Merging Massive Data Sets
You have a hot date lined up and your eyes are set on the perfect little black dress (LBD) to buy from a local store. Just one small caveat — it’s a bit pricey and not really in your budget. Now, you have a few options: beg your mom to chip in, bite the bullet […]
You have a hot date lined up and your eyes are set on the perfect little black dress (LBD) to buy from a local store. Just one small caveat — it’s a bit pricey and not really in your budget. Now, you have a few options: beg your mom to chip in, bite the bullet and live off of bread until your next paycheck, try finding the dress discounted online, or hope that the dress goes on sale before your date.
For these options, there are a number of relevant pieces of data: the store’s current price for the dress, the availability and current price of the dress online, the expected date of an upcoming sale, the date of your next paycheck, the chances of you getting a bonus next week, and your mom’s willingness to subsidize you.
But consider this: the information that ends up being really useful depends on when your date actually is. If it’s not until next week, you may consider shopping for a better deal online, or waiting for a sale or your bonus. If it’s tonight, you’ll either call your mom pronto or buy some butter to go with that loaf of bread. The time until your date ultimately limits your actions, and it is the relevant subset of actions that dictate which information is valuable.
While I claim no expertise in matters of the heart, I face the question about which of my data sets is important every day in order to help match marketers with their best next customers.
It’s essentially what I do every day as a data scientist at Dstillery, formerly Media6Degrees (m6d). We make sense of 10 billion digital events — including mobile usage, clicks, online purchases and Web browsing — every day collected from millions of consumers. And I am not even talking about the additional information that can be bought from dozens of data providers.
Ultimately, determining which data is relevant is contingent on the marketers’ goals and the actions taken to achieve them. What’s more important than the size or nature of data is the clear articulation of marketers’ actions based on it.

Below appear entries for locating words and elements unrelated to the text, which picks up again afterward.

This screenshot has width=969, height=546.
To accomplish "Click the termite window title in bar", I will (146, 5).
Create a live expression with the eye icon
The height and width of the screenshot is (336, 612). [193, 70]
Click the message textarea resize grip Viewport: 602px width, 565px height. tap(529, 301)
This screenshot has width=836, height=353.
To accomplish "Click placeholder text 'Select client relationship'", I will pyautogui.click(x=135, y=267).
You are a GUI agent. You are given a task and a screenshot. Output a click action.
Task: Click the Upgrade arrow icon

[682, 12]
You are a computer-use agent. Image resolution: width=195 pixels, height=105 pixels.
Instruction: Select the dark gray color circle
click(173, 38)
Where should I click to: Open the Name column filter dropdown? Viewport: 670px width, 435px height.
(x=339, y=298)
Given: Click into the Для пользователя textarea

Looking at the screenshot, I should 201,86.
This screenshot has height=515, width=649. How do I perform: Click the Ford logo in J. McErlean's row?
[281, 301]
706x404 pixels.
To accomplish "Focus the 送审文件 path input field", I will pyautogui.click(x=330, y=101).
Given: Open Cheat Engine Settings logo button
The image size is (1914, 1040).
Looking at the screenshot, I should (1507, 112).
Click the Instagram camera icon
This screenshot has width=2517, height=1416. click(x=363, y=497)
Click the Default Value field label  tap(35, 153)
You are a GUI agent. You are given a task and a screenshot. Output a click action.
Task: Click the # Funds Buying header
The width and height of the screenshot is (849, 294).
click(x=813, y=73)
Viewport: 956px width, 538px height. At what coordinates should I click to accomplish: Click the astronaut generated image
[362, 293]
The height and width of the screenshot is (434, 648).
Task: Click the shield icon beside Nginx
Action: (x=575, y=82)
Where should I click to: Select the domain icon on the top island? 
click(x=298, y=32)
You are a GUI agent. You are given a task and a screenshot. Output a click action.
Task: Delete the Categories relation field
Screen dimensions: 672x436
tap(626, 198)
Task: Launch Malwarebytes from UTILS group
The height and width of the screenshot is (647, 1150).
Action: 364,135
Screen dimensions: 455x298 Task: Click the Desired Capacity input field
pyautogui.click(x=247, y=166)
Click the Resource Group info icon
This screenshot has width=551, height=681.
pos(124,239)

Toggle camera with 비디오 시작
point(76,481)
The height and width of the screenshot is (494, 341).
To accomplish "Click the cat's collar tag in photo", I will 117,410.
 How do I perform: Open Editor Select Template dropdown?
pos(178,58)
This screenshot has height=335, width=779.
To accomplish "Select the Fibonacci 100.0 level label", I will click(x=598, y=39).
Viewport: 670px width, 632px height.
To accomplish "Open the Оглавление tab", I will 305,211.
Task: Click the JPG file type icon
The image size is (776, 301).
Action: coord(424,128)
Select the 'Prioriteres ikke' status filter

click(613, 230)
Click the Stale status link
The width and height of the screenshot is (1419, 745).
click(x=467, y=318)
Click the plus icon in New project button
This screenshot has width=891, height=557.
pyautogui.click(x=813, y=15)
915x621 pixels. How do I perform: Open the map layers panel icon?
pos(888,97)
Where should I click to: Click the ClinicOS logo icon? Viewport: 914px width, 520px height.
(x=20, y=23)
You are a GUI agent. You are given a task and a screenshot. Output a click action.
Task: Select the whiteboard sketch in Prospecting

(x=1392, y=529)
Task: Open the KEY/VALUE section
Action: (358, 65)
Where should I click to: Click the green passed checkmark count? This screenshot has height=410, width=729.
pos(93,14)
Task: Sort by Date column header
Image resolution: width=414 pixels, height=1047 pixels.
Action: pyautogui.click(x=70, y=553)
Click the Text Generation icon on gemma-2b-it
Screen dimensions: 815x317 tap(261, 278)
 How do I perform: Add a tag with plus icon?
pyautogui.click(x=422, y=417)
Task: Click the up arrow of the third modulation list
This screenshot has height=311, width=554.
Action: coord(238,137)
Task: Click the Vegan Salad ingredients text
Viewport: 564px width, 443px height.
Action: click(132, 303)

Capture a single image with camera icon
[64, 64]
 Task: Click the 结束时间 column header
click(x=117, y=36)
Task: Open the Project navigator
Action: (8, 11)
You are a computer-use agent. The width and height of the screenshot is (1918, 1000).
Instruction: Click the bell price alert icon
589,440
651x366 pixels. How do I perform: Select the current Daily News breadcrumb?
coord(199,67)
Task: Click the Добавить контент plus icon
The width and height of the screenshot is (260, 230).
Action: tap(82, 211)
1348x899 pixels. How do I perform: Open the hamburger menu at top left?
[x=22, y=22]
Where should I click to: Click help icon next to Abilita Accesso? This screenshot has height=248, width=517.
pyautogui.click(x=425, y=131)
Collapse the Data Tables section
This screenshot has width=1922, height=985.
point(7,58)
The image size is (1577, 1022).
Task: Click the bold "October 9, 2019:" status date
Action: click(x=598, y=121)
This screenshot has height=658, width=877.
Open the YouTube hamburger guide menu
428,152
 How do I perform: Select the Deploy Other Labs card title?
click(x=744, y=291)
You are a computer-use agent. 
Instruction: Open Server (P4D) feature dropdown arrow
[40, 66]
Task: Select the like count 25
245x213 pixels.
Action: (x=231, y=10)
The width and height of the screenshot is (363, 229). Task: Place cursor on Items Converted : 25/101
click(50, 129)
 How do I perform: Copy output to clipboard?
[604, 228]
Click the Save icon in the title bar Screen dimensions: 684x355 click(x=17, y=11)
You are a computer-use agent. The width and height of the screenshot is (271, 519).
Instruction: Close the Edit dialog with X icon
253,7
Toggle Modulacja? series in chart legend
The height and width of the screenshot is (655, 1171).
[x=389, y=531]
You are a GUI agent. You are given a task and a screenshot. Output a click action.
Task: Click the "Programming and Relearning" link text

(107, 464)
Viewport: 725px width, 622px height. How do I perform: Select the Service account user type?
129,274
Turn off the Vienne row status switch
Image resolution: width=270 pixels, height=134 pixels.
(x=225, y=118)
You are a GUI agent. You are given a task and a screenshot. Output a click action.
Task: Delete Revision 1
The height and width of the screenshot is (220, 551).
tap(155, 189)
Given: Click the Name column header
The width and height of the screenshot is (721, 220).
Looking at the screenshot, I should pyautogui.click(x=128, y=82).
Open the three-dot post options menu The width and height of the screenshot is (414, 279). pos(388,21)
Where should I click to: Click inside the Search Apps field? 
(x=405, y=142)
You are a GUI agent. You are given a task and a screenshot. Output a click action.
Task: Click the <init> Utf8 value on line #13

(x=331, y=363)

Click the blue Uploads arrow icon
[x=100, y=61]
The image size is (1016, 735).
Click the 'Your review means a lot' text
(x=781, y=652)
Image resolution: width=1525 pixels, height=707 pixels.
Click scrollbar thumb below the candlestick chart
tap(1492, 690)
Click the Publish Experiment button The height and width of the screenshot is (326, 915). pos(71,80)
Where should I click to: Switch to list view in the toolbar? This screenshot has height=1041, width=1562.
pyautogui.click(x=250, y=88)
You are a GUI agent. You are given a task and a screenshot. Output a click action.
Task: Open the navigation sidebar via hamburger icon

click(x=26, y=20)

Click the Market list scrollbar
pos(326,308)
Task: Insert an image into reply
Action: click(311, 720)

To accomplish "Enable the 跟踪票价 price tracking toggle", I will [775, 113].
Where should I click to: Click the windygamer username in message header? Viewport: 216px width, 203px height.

Unless you have a well-defined idea of what actions you can take, you may find yourself drowning in an avalanche of useless data.
The term “big data” may suggest that bigger is better. But in fact, often times less is more, because you never need all the data — you just need data that is meaningful for the specific goal. The advantage of big data is the fact that you can collect it all, store it and use it for a given task when the specific data is relevant.
The same overarching principle of collect/store/use also applies to merging and preprocessing data. Neither can be done appropriately until we know what we are going to do with the data. So again, it is better to first understand when the hot date is and what your possible actions are before you go at length to clean and process all the data you can possibly get.
In fact, even data with missing fields can be useful in a particular context while harmful in others. For example, while it would be permissible to replace a missing age field with a zero and add a flag for our predictive models to estimate a buyer’s interest in a product, it would be egregious to do this if all you wanted to calculate was the buyer’s average age.
The same is true when we magnify the same situation across greater datasets. For example, imagine in addition to the entire browsing history from the time you visited the site with the LBD, we also had information on the following:
- Your IP address
- The exact location of the store you visited to try on the LBD
- The app you browsed through to search for a better deal on the LBD
- Device identifier
How can these datasets be merged while maintaining the integrity of the data and providing meaningful insights to the marketer? The first question we must ask is, “What or who are we trying to analyze?” Is it the customer, the product, an account, or an interaction event with the customer? Next, what actionable insight do we want to gain through this analysis? Knowing if your data is right starts with knowing what you want to get out of your analysis.
For example, if the goal is to serve a coupon through a mobile display ad, then only three of the four data points above will be relevant. But, if the marketer wants to run a hyperlocal campaign, adding information about the exact location (what other stores are in the vicinity) is key. If all I have is the IP address, I might aggregate the local information into a DMA level that I can match to the IP address.
So how do we specifically do it? Initially we just store all events with their ‘native’ set of information. For specific tasks — say, serving display ads to the consumer (represented by a cookie), who is the most likely prospect for a product — we will annotate each relevant event with the browsing history for its cookie ID. So in essence, we merge the datasets’ browsing and purchasing information on the fly in the cookie ID. For targeting by location, all the event information is appended on the fly.
While I won’t comment on the advisability of the date in question, or opine on matters of the heart, the one piece of advice I will give is that you have to get to the heart of the matter of what actions you are going to take and make that the guiding principle in selecting, merging and preparing your big data.